Swift Reservoir is a impounded body of water on the south slope of Mount St. Helens. The road that winds around the mountain passes by the reservoir. When Mount St. Helens blew her top, Swift Reservoir received a heavy dose of ash and debris, filling in a great deal of the reservoir’s original capacity.
A Trail of Two Forests
This unassuming hole in the ground next to a boardwalk on the south flank of Mount St. Helens is a remnant of an old forest that once stood on this site. Thousands of years ago, a lava flow crept down the mountain and encircled the old trees. All that remains of that forest are lava casts. A new forest has grown up in place of the old but remnants of what once was.
Lots of holes everywhere. Lots of old trees.
Looking down into a hole.
A new tree growing over the hole of an old tree.

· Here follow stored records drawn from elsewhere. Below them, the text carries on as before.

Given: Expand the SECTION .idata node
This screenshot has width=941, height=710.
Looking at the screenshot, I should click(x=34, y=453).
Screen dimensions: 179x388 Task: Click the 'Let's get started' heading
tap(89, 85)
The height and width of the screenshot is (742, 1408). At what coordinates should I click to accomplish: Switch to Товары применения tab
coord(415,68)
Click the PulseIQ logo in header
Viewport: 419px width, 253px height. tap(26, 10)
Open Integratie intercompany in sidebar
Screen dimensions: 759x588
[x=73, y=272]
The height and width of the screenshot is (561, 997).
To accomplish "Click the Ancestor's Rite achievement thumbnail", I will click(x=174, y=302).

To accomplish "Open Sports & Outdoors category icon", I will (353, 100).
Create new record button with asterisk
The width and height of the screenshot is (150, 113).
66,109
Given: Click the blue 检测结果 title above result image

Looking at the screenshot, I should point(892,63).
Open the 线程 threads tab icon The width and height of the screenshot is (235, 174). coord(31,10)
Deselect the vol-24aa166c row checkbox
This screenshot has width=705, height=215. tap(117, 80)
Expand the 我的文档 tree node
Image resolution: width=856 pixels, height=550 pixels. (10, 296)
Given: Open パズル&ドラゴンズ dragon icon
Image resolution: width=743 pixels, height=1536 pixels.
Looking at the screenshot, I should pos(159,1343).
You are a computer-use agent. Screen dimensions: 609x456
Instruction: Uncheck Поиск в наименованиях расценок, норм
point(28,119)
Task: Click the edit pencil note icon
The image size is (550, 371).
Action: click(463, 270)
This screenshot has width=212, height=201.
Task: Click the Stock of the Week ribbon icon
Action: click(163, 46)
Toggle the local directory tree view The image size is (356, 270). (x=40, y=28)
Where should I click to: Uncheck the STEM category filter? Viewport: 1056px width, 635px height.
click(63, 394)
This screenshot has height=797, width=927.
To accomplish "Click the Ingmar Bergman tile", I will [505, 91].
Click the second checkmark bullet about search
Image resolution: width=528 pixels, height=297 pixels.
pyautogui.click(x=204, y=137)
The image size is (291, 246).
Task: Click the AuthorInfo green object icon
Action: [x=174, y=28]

A lava tunnel made from the trunks of trees long gone is open for people to crawl through. A steel ladder leads down into the entrance hole.
Heading down to see what there is to see.
Inside the tunnel. A fallen tree made this lava cast. Note the bark molding on the walls.
Heather crawling into the hole. This isn’t a tunnel for people with claustrophobia or who have rotund proportions.
Another trunk casting.
The exit to the lava tube.
Moss out on the old lava flow.
Lahar Viewpoint
Heather is motioning toward where the massive lahar seen to her left originated: Mount St. Helens.
Now everything is calm but back in 1980 when Mount St. Helens awoke, this area would not have been safe to be anywhere near. A huge flow of rock, mud, ice, and other volcanic debris raced down this canyon, scouring the land.
What was once a beautiful, classic Cascade peak is now a jagged reminder of the active volcanology that builds the Cascade Mountains.
Another view of the mountain from a little further down the road.